Start of SOURCE

Innovation within the enterprise can create significant opportunities to improve profit or gain competitive advantage, but there is no benefit if the innovations are not given appropriate attention.

Filing a patent should be a clear indication of innovation that could benefit the enterprise. Likewise, though innovations that are incorporated in products may not go unnoticed, some product innovation opportunities do not get sufficient attention to make them into products.

Many innovations may occur within operating activities such as new methods or tools. If the benefit can only be realized by the particular operating activity, there may be no need for further attention. However, there could be side effects or external markets for some innovations, and these events should be escalated for attention with a broader perspective.

Enterprise Change Events

Improvements to services can be made within a service unit or in collaboration with related service units. This could result in suboptimal solutions if they do not receive tactical or strategic planning attention. Consequently, the initiation of efforts to develop changes may be significant events. Action on these events may be triggered by requests to authorize funding for such efforts. Similarly, investments in new tooling, training, or software may be events that should trigger consideration at a tactical or strategic level. Many enterprise change events can be identified in automated business processes, but there may be many others that should be posted by people as they recognize the emergence of problems or opportunities in current enterprise operations. Posting should formally capture the event information along with attributes that support appropriate distribution of notices.

Identification of Events of Interest

Obviously, the enterprise is not interested in every event happening anywhere—this would be overwhelming. It is essential that we determine what notifications are needed and how they can be captured.

Some event notices are duplications produced by different observers. Some represent different events resulting from the same root cause. Some event notices are simply ignored if the frequency becomes overwhelming. Consequently, we need to analyze what events are really needed and which event notices should be shared for different purposes. For example, an increase in the price of crude oil increases costs of materials and transportation and may result in a reduction in demand for certain consumer products or services. These consequences may be relevant to a number of different enterprise activities.

Relevant Events

There are two complementary approaches to analysis of event notice requirements: anticipated events and broken assumptions. Each service manager, LOB manager, and business executive should consider both approaches in the context of their scope of responsibility and planning horizon. The nature of all events and their potential areas of impact on the enterprise should be captured in a repository:

  • Anticipated events. Here the focus is on specific, identifiable events that require attention. Either these events are expected to occur and require attention, or they are unlikely to occur but the consequences are such that if they occur they require immediate attention.

End of SOURCE
Start of GIVEN DATA

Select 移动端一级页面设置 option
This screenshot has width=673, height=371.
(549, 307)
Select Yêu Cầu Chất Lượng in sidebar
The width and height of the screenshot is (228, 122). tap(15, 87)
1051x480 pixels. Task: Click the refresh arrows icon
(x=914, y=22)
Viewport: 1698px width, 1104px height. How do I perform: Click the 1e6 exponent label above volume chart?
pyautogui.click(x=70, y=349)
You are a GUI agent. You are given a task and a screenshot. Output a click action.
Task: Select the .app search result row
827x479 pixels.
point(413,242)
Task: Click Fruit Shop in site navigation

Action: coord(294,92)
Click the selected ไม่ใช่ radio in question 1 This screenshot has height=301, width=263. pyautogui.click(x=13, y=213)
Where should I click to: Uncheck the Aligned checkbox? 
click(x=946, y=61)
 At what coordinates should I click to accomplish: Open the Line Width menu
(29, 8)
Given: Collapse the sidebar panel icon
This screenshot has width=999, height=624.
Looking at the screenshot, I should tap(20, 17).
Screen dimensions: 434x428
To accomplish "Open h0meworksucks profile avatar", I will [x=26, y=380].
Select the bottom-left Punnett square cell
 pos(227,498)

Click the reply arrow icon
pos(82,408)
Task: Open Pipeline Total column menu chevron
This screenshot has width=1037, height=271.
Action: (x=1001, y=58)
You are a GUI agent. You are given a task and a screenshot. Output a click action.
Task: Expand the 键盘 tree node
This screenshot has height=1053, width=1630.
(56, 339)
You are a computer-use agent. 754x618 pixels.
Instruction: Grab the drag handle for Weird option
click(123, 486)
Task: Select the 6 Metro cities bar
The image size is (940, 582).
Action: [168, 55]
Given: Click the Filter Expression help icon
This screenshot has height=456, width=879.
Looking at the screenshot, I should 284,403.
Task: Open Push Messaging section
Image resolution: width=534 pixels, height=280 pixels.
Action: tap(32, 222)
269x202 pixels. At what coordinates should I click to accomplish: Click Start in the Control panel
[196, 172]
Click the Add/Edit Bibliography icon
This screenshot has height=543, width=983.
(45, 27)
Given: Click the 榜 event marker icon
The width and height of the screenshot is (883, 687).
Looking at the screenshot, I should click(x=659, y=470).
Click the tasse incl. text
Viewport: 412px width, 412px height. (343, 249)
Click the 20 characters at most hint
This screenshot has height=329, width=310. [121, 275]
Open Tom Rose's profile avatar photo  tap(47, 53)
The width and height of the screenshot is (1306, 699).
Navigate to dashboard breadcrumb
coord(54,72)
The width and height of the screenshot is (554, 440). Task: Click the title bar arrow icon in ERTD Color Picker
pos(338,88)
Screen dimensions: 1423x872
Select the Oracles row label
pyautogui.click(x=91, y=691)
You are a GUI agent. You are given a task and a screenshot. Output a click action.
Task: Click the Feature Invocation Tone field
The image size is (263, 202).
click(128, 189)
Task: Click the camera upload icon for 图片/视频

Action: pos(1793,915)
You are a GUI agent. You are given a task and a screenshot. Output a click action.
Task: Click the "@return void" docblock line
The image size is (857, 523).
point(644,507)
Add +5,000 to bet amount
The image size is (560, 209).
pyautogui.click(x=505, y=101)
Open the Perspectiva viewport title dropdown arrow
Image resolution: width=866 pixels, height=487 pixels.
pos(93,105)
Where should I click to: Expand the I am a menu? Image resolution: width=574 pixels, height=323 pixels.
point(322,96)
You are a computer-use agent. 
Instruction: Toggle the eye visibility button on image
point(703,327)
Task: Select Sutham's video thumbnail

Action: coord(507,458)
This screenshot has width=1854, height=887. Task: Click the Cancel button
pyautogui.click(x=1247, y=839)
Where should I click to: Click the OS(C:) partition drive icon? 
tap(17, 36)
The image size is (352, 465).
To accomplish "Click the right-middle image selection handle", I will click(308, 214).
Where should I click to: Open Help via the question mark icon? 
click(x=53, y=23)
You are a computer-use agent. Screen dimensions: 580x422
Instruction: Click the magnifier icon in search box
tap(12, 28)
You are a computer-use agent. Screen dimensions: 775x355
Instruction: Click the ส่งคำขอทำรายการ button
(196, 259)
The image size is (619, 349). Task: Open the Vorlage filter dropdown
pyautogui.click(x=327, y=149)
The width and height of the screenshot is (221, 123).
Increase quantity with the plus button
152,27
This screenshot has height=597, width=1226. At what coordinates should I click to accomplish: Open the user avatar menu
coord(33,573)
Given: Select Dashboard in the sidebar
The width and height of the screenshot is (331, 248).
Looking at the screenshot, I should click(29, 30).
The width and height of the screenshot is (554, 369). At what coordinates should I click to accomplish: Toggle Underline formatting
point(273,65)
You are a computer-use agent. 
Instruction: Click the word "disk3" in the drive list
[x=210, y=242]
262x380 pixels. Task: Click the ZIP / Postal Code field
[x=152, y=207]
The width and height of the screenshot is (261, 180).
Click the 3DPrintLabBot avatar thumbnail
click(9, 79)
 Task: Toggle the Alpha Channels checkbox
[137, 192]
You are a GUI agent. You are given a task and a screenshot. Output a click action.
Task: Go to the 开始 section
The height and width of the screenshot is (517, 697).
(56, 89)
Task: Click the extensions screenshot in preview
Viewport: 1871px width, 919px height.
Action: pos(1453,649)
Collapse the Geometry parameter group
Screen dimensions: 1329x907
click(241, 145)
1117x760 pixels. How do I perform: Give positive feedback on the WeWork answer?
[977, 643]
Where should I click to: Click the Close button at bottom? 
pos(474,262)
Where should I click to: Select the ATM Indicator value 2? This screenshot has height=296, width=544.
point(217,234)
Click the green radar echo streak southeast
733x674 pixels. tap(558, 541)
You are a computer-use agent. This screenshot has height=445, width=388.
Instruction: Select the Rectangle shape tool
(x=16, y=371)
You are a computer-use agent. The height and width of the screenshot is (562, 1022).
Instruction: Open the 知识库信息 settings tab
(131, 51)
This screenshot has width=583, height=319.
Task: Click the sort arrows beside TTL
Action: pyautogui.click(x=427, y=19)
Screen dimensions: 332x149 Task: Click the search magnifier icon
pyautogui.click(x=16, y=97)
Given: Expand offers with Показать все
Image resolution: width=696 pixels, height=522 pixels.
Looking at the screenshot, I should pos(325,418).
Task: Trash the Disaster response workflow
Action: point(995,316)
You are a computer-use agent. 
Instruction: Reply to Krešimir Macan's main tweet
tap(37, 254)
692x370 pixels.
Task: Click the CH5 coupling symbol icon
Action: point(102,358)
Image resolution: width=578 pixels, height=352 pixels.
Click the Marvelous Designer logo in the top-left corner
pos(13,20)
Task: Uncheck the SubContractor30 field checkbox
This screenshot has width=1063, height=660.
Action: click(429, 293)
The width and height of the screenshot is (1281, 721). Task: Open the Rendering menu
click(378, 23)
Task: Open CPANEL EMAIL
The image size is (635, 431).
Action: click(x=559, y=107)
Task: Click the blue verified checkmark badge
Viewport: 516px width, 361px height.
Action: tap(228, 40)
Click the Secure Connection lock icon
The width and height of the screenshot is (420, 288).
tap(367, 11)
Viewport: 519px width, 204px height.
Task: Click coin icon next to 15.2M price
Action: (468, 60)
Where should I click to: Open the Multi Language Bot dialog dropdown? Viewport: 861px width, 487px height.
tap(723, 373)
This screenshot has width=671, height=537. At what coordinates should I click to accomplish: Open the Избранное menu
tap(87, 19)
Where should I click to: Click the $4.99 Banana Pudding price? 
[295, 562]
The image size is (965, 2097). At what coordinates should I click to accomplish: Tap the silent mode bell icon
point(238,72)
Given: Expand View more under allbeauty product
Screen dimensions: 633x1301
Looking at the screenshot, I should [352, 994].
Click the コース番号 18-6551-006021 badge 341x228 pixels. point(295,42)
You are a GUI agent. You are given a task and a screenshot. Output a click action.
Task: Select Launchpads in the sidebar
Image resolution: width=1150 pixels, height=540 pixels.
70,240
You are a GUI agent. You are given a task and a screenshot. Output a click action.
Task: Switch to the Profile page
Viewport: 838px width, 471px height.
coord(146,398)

End of GIVEN DATA

- PROBLEMS TO SOLVE:
- a) Extract from the text on enterprise events the passage from "Filing a patent" up to and including "them into products.".
- b) Put the listing from the line with "Click the Add/Edit Bibliography icon" up to and including the line with "Action: pos(1793,915)" into a two-column CSV with the headers instruction and answer. Give one row for each instruction and its answer, with every field in quotes and line breaks replaced by spaces.
The text on enterprise events and the listing come from separate, unrelated sources.

- RESULTS FOR THE EXERCISE:
- a)
Filing a patent should be a clear indication of innovation that could benefit the enterprise. Likewise, though innovations that are incorporated in products may not go unnoticed, some product innovation opportunities do not get sufficient attention to make them into products.

- b)
instruction,answer
"Click the Add/Edit Bibliography icon This screenshot has height=543, width=983.","(45, 27)"
"Given: Click the 榜 event marker icon The width and height of the screenshot is (883, 687).","Looking at the screenshot, I should click(x=659, y=470)."
"Click the tasse incl. text","Viewport: 412px width, 412px height. (343, 249)"
"Click the 20 characters at most hint","This screenshot has height=329, width=310. [121, 275]"
"Open Tom Rose's profile avatar photo","tap(47, 53)"
"The width and height of the screenshot is (1306, 699). Navigate to dashboard breadcrumb","coord(54,72)"
"The width and height of the screenshot is (554, 440). Task: Click the title bar arrow icon in ERTD Color Picker","pos(338,88)"
"Screen dimensions: 1423x872 Select the Oracles row label","pyautogui.click(x=91, y=691)"
"You are a GUI agent. You are given a task and a screenshot. Output a click action. Task: Click the Feature Invocation Tone field The image size is (263, 202).","click(128, 189)"
"Task: Click the camera upload icon for 图片/视频","Action: pos(1793,915)"